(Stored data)

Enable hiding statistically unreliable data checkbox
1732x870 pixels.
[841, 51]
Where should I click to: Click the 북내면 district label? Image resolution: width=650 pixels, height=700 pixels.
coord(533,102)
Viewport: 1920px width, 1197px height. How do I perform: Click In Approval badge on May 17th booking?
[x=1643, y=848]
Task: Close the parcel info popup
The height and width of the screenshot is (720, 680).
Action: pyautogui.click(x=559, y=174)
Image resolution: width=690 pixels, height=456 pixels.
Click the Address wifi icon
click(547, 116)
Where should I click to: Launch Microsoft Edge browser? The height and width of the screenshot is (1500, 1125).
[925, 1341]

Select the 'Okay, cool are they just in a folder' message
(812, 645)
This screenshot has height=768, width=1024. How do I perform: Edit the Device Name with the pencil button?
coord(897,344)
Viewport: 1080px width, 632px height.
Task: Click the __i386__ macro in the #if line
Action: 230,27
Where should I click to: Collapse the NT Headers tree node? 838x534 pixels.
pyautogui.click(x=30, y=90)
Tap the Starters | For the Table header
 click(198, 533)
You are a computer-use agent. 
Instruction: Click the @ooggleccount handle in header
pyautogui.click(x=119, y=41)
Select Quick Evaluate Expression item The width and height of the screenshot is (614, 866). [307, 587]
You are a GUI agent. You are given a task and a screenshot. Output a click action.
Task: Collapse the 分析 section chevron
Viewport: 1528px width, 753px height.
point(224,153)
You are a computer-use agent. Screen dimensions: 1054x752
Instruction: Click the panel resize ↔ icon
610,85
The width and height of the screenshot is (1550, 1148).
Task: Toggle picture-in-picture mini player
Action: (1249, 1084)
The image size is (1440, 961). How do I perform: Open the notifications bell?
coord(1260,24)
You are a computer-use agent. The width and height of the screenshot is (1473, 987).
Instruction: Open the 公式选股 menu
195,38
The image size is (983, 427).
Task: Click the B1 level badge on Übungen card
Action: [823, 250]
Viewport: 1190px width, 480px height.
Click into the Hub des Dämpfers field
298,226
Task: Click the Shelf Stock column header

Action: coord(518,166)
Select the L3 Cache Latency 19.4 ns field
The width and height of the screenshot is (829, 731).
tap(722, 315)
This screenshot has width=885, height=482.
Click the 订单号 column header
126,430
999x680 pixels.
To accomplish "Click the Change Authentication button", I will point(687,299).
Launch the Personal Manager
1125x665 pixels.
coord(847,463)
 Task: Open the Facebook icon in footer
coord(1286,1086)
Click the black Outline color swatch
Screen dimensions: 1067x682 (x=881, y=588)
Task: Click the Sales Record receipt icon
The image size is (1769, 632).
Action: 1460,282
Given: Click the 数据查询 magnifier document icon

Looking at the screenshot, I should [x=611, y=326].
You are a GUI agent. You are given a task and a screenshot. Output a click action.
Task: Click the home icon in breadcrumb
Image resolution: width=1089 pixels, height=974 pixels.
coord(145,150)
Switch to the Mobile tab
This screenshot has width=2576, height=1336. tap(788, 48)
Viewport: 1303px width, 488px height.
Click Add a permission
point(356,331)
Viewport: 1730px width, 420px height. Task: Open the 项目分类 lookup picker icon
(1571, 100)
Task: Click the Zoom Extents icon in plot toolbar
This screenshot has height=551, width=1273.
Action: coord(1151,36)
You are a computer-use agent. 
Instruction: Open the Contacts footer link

● **About this exercise**
Reproduce exactly the line that holds "Viewport: 1303px width, 488px height.", then every line after it, ending with the final line of the records above.

● **Result of this task**
Viewport: 1303px width, 488px height.
Click Add a permission
point(356,331)
Viewport: 1730px width, 420px height. Task: Open the 项目分类 lookup picker icon
(1571, 100)
Task: Click the Zoom Extents icon in plot toolbar
This screenshot has height=551, width=1273.
Action: coord(1151,36)
You are a computer-use agent. 
Instruction: Open the Contacts footer link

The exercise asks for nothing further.